February 16, 2024 | Bureau of Fire Department of Public Safety
By: Fire Marshal Division

These days lithium-ion battery powered items are proliferating our lives. With popularity of battery powered devices increasing substantially all the time, Lancaster Bureau of Fire would like to offer some facts about lithium-ion battery fire hazards and suggest safe usage practices to those that live, work, and play here in the city.

Firstly, we are going to address the fire hazard of lithium-ion batteries. The batteries are made up of cells. Some battery packs only have a handful of cells while larger batteries have numerous cells within them. Regardless of how many cells there are, all it takes is just one cell to have a chemical failure which creates immense heat which results in a fire. YouTube is an excellent resource to see videos displaying this phenomenon. It’s no joke.

With the awareness of the fire hazard, we can offer some good, common-sense tips for safe use of these lithium-ion batteries.

Probably one of the most oft-occurring mistakes that may cause a battery to ignite is charging practices. These batteries are all built to be charged at a specific rate of electrical current and products come from the manufacturer with a supplied charging cord or dock. It is very important to follow the manufacturers’ instructions on battery handling and charging which includes using the correct rate of charge cord or dock. Preferably, the manufacturer’s supplied cord or dock should always be used. This is easily the best way to avoid accidental thermal runaway because the battery is getting charged at the rate engineers designed it. Accidental misuse occurs, in one manner, by chargers that deliver too much charge too quickly, or have no safety features in them that will stop the charging if a problem is at hand.

Another issue is handling the batteries. These batteries do not like frequent impacts on them, it can compromise the dividers between cells and cause shorting, which leads to mishaps. If your battery is bulging, replace it and remove it from use. This is a sure sign its integrity is compromised. So, handle your batteries carefully and limit impacting them.

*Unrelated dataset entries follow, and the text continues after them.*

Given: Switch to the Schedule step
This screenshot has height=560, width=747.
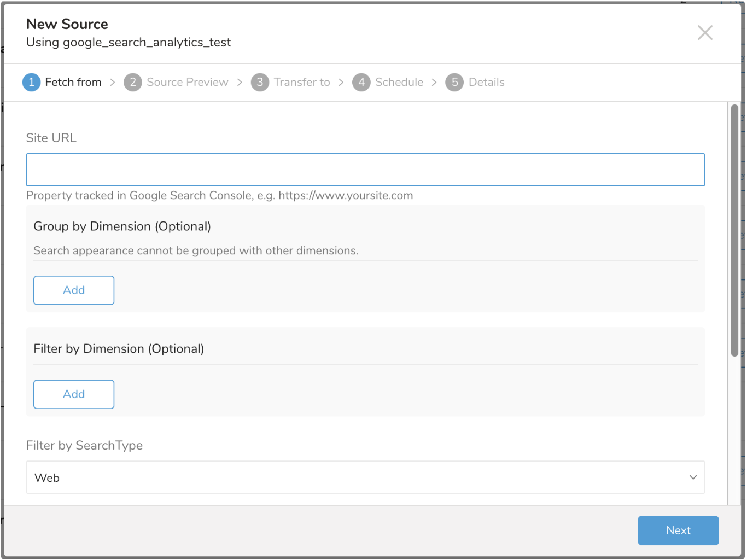Looking at the screenshot, I should [399, 82].
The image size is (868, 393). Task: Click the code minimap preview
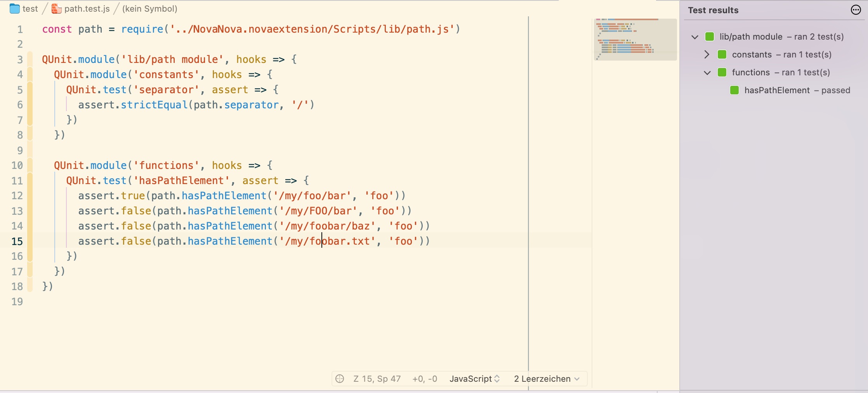tap(635, 39)
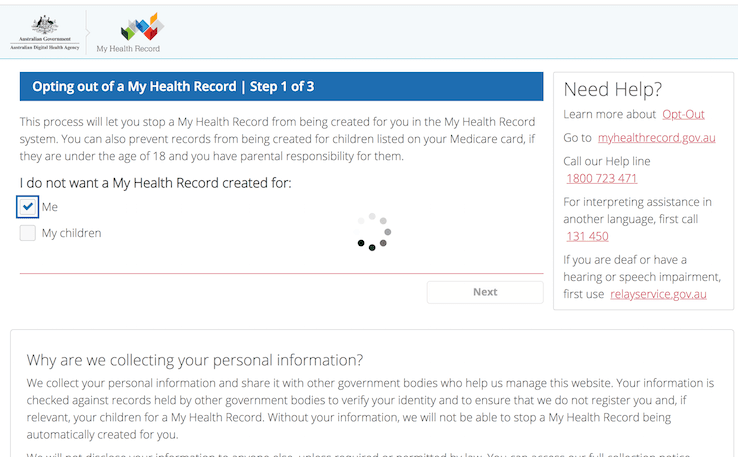Uncheck the 'Me' checkbox
The width and height of the screenshot is (738, 457).
[x=28, y=207]
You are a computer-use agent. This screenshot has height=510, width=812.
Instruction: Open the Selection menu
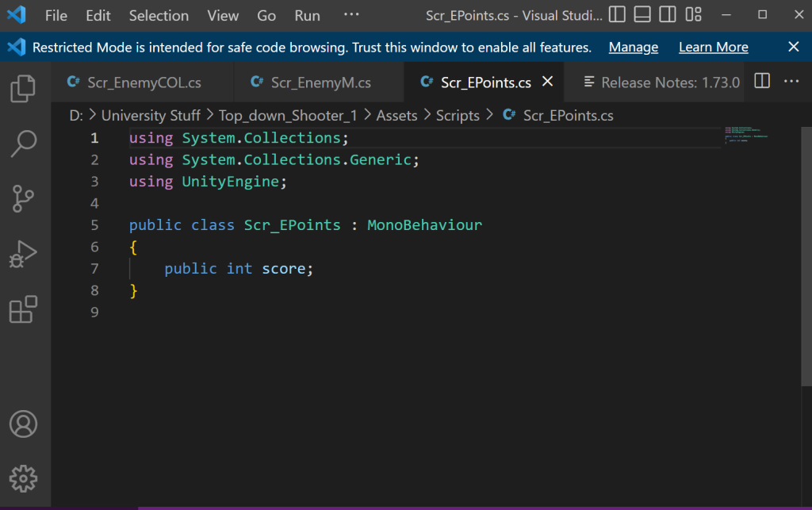tap(159, 16)
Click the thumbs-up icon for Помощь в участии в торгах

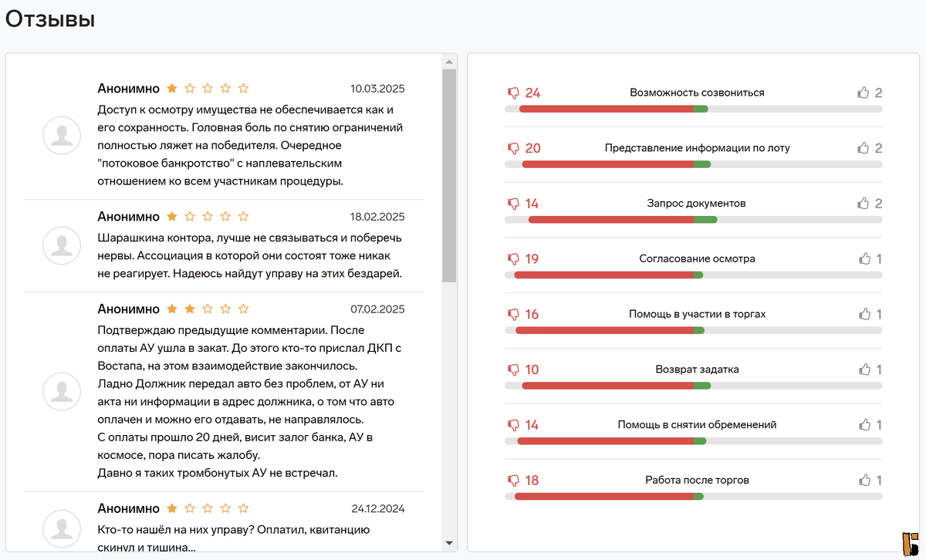pos(864,314)
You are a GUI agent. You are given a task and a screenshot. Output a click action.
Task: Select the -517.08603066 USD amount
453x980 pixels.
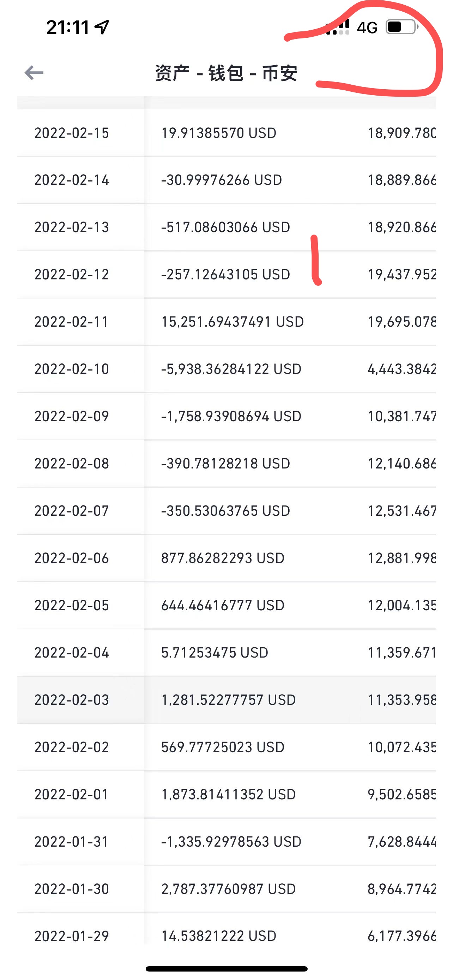point(226,228)
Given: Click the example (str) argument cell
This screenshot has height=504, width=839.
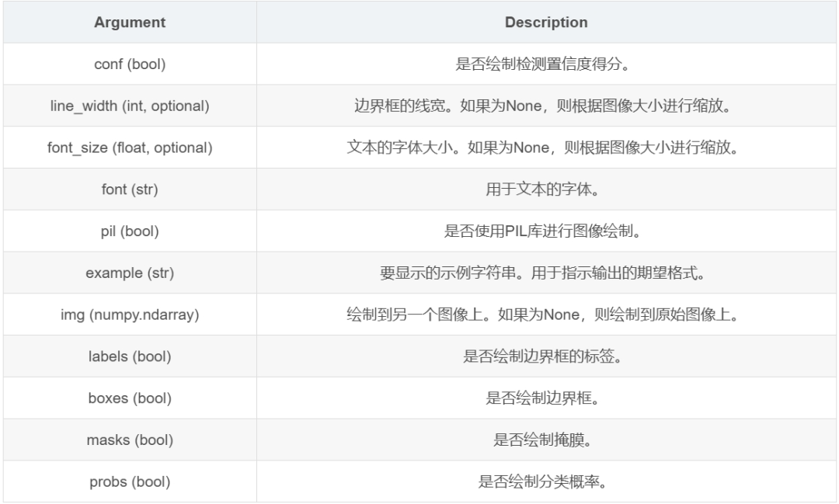Looking at the screenshot, I should [130, 273].

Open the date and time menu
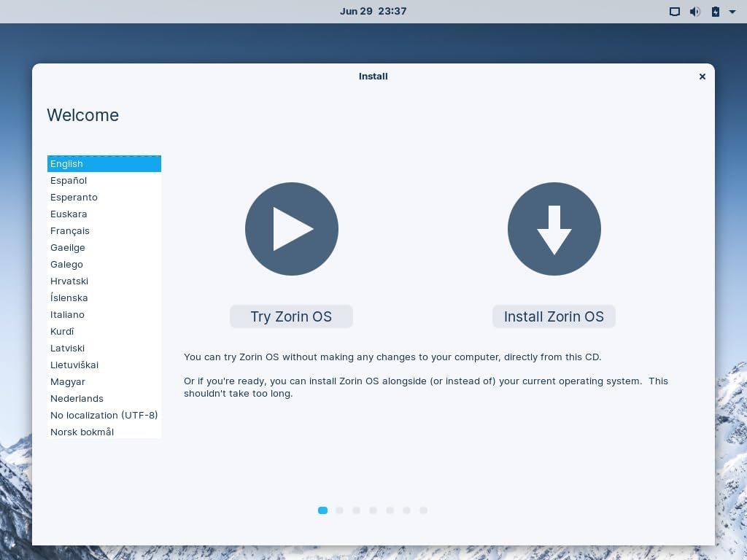(x=374, y=11)
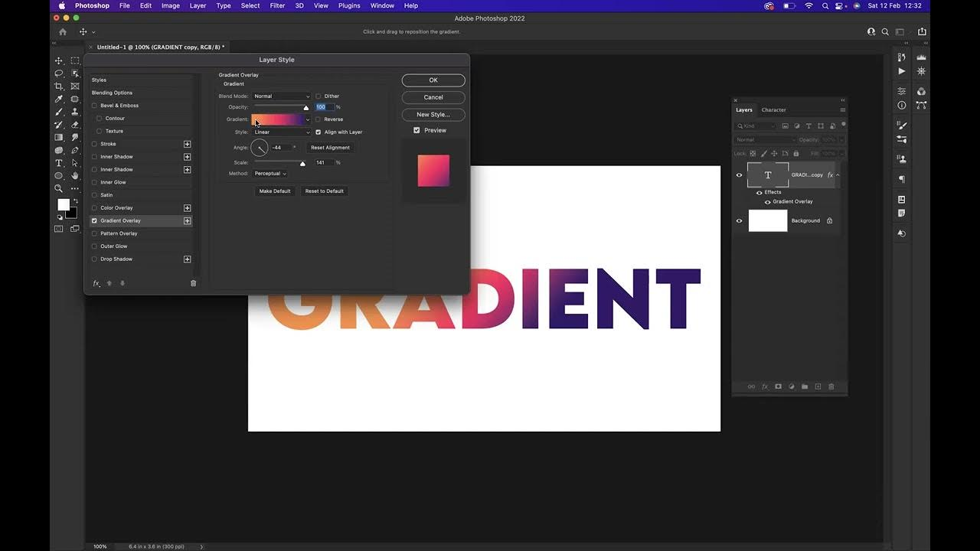The height and width of the screenshot is (551, 980).
Task: Open the gradient color preview strip
Action: [279, 119]
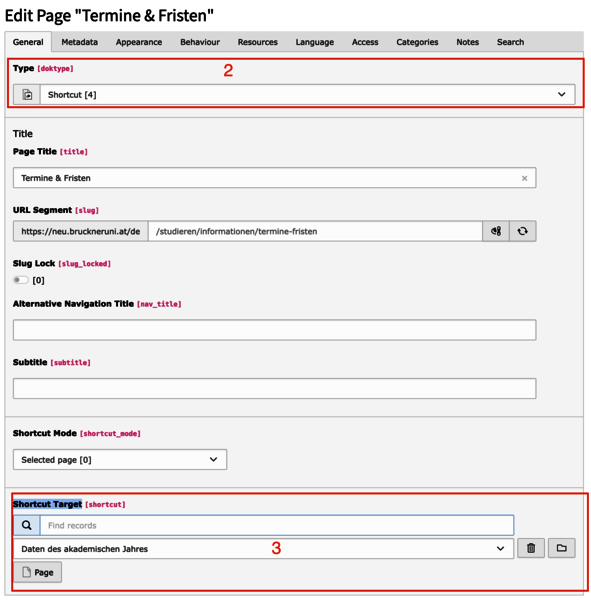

We’d like to offer advice on charging practices. Do not charge your battery in a location that, if it were to ignite, inhibits your means of egress. It is always a good idea to keep your way out of a room, apartment, house, or wherever, clear of obstructions. Always have a back up plan in place to get out regardless of where you are, charging batteries or not. Be aware of the surroundings where you’re charging your battery. Look for easily ignitable combustible or flammable materials and do not charge batteries near them.

This information is not intended to imply that all lithium-ion batteries will cause a fire. In fact, most will not and with safe handling and awareness, we can all do our part to limit negative occurrences.